L'idea di trasformare un personaggio famoso in detective non è di certo nuova per i lettori: negli ultimi anni abbiamo visto Dante, Galileo e altri ancora indossare i panni dell'investigatore dilettante, ingegnandosi per la risoluzione del caso. Stavolta, però, Andersen mi pare un pesce fuor d'acqua: viene catapultato - senza paracadute - in una trama di pessima qualità, poco credibile e con personaggi scarsamente caratterizzati, infarcita da descrizioni da film splatter di bassa lega. 
Il romanzo sbanda pericolosamente di qua e di là: le trovate, talvolta, sono improbabili e al limite dell'assurdo; altre volte la fantasia degli autori propone scelte narrative improponibili. Si rimane, così, sullo scivoloso crinale che separa il romanzo storico dal fantasy, senza capire da che parte stare.
Anche lo stile, freddo e per nulla memorabile, non è per niente d'aiuto a rendere più piacevole la lettura.

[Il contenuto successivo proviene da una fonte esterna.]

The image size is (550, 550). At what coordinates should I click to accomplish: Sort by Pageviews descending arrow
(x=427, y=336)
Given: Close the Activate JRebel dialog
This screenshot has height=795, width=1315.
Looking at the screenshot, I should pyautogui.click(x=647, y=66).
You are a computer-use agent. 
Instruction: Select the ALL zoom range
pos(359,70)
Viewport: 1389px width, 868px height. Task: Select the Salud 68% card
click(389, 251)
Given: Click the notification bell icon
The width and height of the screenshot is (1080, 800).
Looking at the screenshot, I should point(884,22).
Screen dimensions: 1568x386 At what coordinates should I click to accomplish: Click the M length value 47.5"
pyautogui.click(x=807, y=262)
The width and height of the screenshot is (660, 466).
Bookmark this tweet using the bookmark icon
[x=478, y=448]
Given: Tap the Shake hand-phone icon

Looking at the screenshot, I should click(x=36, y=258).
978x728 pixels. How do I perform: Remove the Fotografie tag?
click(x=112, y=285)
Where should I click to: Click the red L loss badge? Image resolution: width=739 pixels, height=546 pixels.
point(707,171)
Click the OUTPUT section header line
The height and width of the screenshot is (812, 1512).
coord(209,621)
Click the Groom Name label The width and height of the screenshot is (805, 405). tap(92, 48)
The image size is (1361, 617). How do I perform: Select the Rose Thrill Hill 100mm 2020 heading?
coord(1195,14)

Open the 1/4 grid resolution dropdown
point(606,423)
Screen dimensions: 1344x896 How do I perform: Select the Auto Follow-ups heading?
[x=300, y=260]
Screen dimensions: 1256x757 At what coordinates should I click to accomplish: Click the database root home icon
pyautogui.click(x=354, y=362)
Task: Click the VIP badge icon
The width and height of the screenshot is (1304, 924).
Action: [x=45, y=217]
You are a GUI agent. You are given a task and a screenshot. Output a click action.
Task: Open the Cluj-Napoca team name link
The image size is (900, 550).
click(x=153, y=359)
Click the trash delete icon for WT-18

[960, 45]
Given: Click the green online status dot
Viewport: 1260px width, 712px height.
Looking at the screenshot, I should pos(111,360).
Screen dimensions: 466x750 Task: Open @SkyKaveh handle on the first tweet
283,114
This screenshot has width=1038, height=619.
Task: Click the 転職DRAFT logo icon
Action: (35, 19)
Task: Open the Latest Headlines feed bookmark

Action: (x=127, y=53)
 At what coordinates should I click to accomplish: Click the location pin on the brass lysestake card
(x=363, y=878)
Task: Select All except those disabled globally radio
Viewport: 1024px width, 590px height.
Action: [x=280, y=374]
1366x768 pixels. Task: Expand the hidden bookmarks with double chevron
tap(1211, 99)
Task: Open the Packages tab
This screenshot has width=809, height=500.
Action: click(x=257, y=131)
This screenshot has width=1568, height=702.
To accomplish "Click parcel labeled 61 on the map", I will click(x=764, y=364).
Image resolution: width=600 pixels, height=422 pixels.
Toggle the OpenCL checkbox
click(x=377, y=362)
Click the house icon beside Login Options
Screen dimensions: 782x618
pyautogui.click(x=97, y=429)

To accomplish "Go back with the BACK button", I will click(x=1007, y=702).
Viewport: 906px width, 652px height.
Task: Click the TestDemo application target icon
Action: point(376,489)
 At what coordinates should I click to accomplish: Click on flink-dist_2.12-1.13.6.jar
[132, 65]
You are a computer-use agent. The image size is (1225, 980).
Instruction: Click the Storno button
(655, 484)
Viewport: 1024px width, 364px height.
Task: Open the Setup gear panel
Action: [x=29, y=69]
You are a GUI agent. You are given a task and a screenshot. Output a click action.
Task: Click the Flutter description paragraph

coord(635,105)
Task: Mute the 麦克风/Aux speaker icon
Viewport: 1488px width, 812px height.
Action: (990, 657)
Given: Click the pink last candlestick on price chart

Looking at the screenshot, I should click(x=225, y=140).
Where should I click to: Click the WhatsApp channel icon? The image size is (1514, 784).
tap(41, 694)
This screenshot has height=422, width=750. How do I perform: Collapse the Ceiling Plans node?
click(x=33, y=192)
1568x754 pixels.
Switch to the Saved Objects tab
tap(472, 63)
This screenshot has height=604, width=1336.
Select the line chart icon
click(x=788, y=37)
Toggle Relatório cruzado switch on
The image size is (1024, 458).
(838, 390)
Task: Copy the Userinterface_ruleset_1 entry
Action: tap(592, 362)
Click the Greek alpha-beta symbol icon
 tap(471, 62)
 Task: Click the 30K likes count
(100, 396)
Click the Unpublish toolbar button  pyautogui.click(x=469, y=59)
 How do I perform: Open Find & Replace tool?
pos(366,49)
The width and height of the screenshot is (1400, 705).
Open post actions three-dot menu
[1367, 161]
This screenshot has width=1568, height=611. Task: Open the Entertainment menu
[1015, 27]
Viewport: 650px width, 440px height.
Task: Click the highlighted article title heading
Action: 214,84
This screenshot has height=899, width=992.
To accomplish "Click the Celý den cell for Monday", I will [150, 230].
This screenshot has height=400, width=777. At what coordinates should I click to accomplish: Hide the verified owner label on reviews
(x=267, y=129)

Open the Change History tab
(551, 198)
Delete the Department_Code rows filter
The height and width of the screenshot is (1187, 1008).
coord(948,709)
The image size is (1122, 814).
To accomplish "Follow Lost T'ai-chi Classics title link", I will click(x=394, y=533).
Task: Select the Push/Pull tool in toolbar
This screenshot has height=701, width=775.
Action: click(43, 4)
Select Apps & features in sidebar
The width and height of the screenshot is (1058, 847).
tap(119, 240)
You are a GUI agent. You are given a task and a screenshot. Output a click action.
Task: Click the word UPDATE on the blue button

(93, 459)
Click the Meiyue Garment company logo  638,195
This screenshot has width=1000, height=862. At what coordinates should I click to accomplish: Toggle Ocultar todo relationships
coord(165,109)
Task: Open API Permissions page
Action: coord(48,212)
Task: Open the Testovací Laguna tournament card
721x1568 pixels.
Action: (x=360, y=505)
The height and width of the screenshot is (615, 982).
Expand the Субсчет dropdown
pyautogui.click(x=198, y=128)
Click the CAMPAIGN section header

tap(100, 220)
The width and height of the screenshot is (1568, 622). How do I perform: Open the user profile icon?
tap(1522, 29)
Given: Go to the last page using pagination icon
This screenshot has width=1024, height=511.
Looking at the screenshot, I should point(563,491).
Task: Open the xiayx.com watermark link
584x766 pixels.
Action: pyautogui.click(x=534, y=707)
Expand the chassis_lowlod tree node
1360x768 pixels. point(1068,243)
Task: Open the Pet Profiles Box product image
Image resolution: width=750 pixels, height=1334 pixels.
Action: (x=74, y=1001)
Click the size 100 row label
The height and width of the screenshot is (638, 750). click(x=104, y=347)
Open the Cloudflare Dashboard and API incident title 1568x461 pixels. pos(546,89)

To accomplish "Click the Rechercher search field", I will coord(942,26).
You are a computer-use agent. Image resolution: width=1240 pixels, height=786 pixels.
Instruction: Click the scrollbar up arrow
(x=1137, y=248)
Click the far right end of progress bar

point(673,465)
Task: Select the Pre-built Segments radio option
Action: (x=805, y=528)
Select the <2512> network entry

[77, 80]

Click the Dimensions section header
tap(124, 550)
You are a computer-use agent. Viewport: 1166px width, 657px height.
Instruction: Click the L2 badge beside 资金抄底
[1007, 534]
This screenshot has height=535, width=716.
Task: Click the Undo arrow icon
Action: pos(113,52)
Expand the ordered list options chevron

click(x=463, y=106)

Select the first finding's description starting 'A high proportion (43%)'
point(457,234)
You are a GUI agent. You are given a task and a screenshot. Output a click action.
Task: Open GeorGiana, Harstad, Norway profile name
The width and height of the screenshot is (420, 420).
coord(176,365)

Unico elemento degno di nota: la scena finale - che potremmo intitolare "come nacque, in Andersen, l'idea per la fiaba della piccola fiammiferaia" - che riscatta solo in piccola parte un romanzo per niente riuscito.


Consigliato a: coloro che amano le indagini investigative condotte da celebri personaggi storici e a chiunque non si preoccupi troppo per la verosimiglianza della trama.